Comme vu précédemment, Bishop & Snowling (2004) font état d'un déficit grammatical spécifique chez les TSL. En 2007, Perovic & al. s'interrogent quant à eux, sur l'existence d'un déficit grammatical spécifique chez les enfants autistes. Ils testent 11 enfants autistes anglophones âgés de 6 à 16 ans et comparent leurs performances à celles de deux groupes d'enfants contrôles appariés sur leurs capacités lexicales ou sur leur QI non-verbal.

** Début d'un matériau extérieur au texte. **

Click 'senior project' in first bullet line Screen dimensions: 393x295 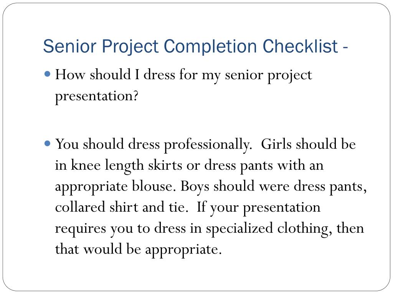[x=268, y=76]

L’étude comporte également une tâche de compréhension de passives (courtes et longues, actionnelles et psychologiques7) et une tâche de compréhension des pronoms clitiques réflexifs et accusatifs. Ils émettent l’hypothèse que si les enfants autistes n'ont pas de déficit grammatical, ils n’échoueront sur aucune des passives, ou uniquement sur les passives psychologiques (acquises plus tardivement dans le développement normal). De même, ils n'auront de difficultés que sur les pronoms clitiques accusatifs (n’étant pas soumis à une règle syntaxique de position de l’antécédent)8 en raison de leurs difficultés pragmatiques. Les résultats sont sans appel : les enfants TSA, contrairement aux enfants contrôles des deux groupes, échouent sur toutes les passives et montrent de plus grandes difficultés dans l’interprétation des pronoms réflexifs. Les auteurs concluent à un déficit grammatical spécifique dans l'autisme, que nous pouvons mettre en regard avec les résultats obtenus sur des tâches similaires chez les enfants TSL.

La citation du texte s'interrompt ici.